-------- Records for this task --------

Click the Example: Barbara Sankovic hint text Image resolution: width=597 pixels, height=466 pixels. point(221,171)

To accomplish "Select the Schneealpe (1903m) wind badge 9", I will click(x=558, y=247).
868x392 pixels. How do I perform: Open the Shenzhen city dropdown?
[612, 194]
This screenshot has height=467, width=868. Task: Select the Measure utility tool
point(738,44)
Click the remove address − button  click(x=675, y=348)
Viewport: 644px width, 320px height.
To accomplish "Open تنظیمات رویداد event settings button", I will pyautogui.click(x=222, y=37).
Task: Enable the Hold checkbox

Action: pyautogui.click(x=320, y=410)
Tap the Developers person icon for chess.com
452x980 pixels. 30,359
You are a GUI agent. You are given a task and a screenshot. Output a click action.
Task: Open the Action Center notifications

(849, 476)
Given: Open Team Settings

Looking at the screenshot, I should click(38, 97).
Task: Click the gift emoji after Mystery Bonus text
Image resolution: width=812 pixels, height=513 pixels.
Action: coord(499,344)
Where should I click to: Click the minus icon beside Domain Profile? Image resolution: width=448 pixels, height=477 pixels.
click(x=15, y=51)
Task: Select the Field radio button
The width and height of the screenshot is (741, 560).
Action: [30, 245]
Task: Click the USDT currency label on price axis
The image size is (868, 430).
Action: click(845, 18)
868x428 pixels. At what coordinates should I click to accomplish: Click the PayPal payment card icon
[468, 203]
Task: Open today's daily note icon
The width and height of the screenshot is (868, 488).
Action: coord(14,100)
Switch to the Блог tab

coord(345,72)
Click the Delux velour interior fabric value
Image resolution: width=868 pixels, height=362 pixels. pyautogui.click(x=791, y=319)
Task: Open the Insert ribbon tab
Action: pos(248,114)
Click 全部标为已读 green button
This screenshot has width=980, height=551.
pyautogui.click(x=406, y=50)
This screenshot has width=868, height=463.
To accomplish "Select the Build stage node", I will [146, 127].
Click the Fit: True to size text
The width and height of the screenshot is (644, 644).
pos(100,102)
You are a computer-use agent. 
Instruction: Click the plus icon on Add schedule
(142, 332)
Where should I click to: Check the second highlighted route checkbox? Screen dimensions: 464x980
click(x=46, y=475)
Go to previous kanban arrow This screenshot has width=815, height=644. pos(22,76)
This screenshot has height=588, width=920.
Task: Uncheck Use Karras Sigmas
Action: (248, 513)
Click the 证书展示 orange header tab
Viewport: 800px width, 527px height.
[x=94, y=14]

--------

■ **Problem statement**:
Of all the entries above, how many lines contain the string "button"? Answer with the number only.

■ **Result of the task**:
4